---------- Vorliegender Abschnitt

Bundestagswahl: Keine Feierstimmung bei Wahlparty

Dass ein solches Bündnis unwahrscheinlich ist, weil die Linken den ersten Prognosen zufolge schon mit der Fünf-Prozent-Hürde kämpften, sorgte am Sonntagabend für einen kurzen Applaus unter den CDU-Mitgliedern um Ploß. Aber eine Feierstimmung wollte bei der Wahlparty der Hamburger Konservativen am Leinpfad natürlich nicht aufkommen.

„Ich kann nur hoffen, dass wir am Ende unser Minimalziel erreichen, vor der SPD zu liegen“, erklärte Ploß bei seiner kurzen Rede auf dem Treppenaufgang zum Ludwig-Erhard-Haus, mit Blick auf die versammelten Mitglieder. „Das entspricht nicht unseren Erwartungen, nicht unseren Ansprüchen“, sagte der 36-Jährige, der bei der Bundestagswahl 2017 in Hamburg das einzige Direktmandat für die CDU geholt hatte.

--------------------

— Zu erledigen —
Führe den Bericht über die Wahlparty der Hamburger CDU nach seinem letzten Satz weiter.

---------- Quellenmaterial

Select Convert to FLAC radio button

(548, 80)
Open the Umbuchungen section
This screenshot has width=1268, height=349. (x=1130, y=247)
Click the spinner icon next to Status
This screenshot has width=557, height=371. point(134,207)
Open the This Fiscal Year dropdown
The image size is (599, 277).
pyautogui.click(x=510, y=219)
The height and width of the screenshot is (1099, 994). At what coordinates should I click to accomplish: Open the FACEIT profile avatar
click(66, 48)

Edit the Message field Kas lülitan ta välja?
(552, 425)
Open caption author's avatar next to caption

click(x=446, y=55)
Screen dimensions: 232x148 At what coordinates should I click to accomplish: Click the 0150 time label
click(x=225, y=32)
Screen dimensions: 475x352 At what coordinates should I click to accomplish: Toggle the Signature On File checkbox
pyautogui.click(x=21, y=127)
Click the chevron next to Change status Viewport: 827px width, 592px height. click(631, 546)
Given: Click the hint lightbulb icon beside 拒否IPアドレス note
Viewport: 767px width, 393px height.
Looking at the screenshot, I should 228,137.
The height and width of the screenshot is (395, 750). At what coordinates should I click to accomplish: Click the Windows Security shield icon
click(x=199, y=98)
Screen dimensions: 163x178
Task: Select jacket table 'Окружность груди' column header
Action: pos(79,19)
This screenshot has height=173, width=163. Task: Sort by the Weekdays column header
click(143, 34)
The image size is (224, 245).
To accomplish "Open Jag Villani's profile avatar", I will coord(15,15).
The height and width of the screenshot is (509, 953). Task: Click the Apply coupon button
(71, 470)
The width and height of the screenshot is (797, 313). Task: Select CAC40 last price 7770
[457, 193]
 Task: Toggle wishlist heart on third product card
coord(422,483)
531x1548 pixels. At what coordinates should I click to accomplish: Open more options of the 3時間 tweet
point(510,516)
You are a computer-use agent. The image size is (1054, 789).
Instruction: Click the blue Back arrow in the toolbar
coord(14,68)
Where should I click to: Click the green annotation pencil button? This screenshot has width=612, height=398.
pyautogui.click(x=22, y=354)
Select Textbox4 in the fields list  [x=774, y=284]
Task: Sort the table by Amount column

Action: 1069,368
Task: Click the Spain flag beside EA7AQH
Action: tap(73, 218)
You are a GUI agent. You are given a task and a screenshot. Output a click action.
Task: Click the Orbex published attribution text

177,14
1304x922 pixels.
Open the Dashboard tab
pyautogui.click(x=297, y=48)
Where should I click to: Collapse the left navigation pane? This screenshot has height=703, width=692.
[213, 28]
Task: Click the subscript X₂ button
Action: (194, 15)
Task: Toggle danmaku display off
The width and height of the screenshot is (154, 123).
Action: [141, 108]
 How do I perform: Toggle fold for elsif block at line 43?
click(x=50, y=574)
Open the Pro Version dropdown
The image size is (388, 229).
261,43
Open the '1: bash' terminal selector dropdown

--------------------

— Antwortteil —
CDU in Hamburg weit abgeschlagen von SPD

Damals war die Union noch auf 32,9 Prozent der Stimmen gekommen und hatte weit vor den Sozialdemokraten gelegen; in der Hansestadt hatte die CDU 27,2 Prozent der Zweitstimmen bekommen und war damit auch noch deutlich vor der SPD platziert, die 23,5 Prozent der Stimmen für sich verbucht hatte. Einer Hochrechnung um 19.40 Uhr zufolge lag die CDU in Hamburg am Sonntag sogar nur noch bei rund 16 Prozent, weit abgeschlagen hinter der SPD, die auf fast 30 Prozent kam.

Christoph Ploß hatte im April bei der Entscheidung im CDU-Bundesvorstand über den Kanzlerkandidaten der Union für Bayerns Ministerpräsident Markus Söder (CDU) gestimmt, während die Mehrheit im Vorstand für NRW-Ministerpräsident Armin Laschet (CDU) votierte. Letzterer patzte dann allerdings im Wahlkampf und sorgte für Unmut und Frust in der Union.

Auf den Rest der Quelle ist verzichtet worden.